The ‘Times of Oman’ reported that travel agents are rolling out plans for passengers who wish to fly in from India, Pakistan and Bangladesh to quarantine in a third country before arrival. Sri Lanka has been cited as the “most viable” option. The others are Qatar, Nepal and Bahrain. Travellers are also likely to prefer Sri Lanka because of frequent flights between Muscat and Colombo.

The article cited the 15-day packages as costing US$ 980 (Rs 193,489) per head for a single room, US$ 585 (Rs 115,501) for double, and US$ 505 (Rs 99,706) for three-person sharing. Rates for children between five and 12 reportedly begin at US$ 245 (Rs 48,372).

Representatives of the local travel industry are worried, however, about a change in the country’s risk profile among Europeans–a key target market–because of the arrival of Indian workers. Others were concerned about foreigners taking up vital hospital beds. With capacity running out, the Government is turning still more hotels (such as Cinnamon Red in Colombo) into intermediate treatment centres in collaboration with private sector hospitals.

“Under the travel bubble between India and Sri Lanka, passage was only to be provided to passengers destined for Sri Lanka and returning to the source of origin, which is India,” said Ajeet de Soyza, Chief Marketing Officer of Lanka Travel Mart. “An Indian coming to Sri Lanka cannot technically go to another country.”

But Indians looked for opportunities to use Sri Lanka as a transit point and “some parties here took matters into their own hands and now there is an issue because of the risk”. Moreover, when the travel bubble was finalised, the pandemic situation in India was not so dire.

“This situation (with workers) has caused a high alert with other international travellers,” Mr de Soyza said. “We didn’t even know until the packages started being advertised.” The travel bubble was created purely to attract Indian tourists of a certain calibre who would spend money in Sri Lanka. The return on investment of pushing Sri Lanka as a quarantine hub–given the added peril–was likely to be low.

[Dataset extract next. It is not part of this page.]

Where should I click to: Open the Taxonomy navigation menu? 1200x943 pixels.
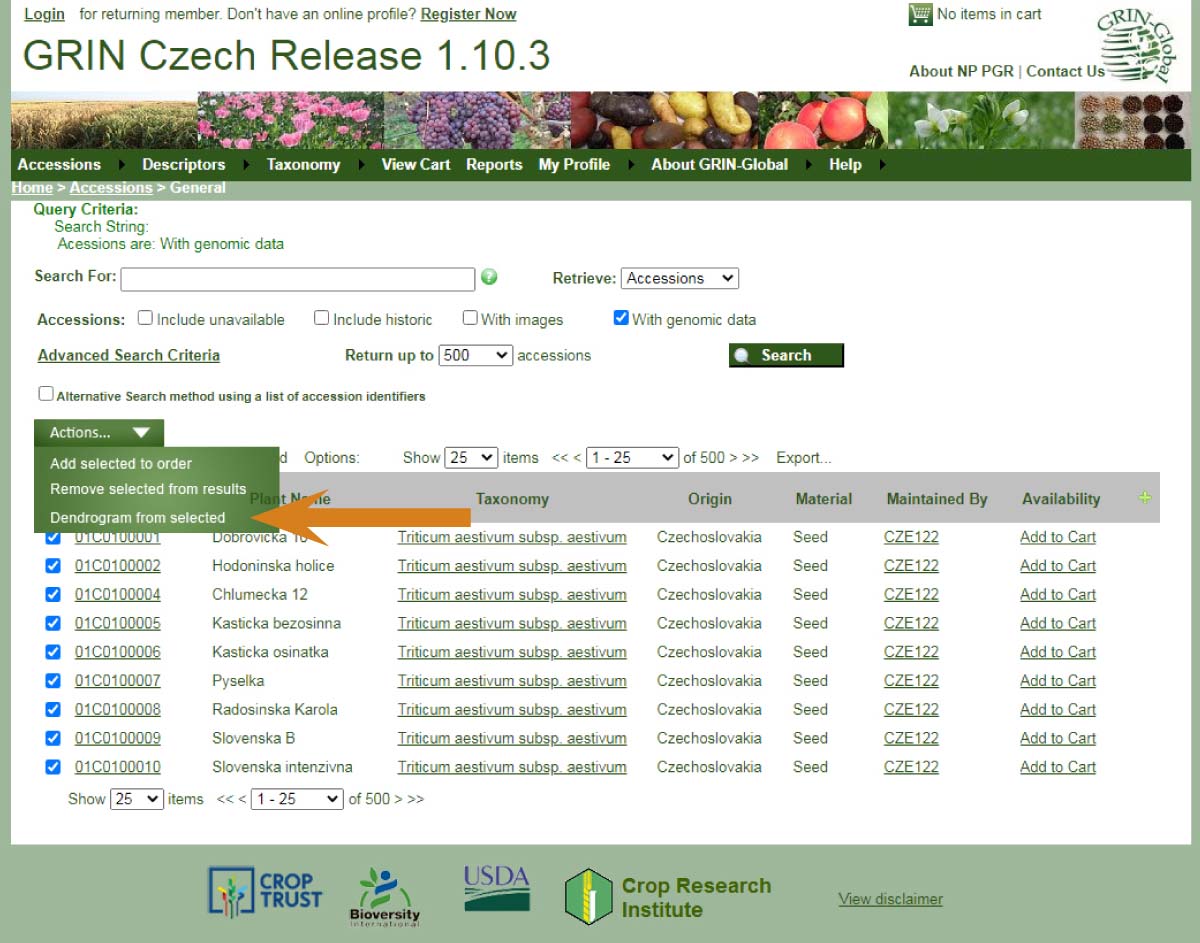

Mr de Soyza has been in the travel industry for 29 years but was reduced to “nothing” last year, because of the pandemic. “I sat on the roadside and sold rice packets for a profit of Rs 20-30,” he said. But when tourism was re-launched, he worked hard to recover while also helping others. He does not want the sector falling again and is worried about the larger impact of Europeans abandoning Sri Lanka.

“There are two factors here,” he pointed out. “One is the local situation. Second is, when you have a local situation, and your neighbouring country is much more ravaged than yours, why are you bringing in people when you can’t solve your own problem?”

Tourism officials said they were not promoting nor discouraging Indians but that Sri Lanka is “technically not close down for any country”. “We have to accept anybody applying for a tourist visa,” one official said, while accepting there was “definitely” a risk associated with India at present.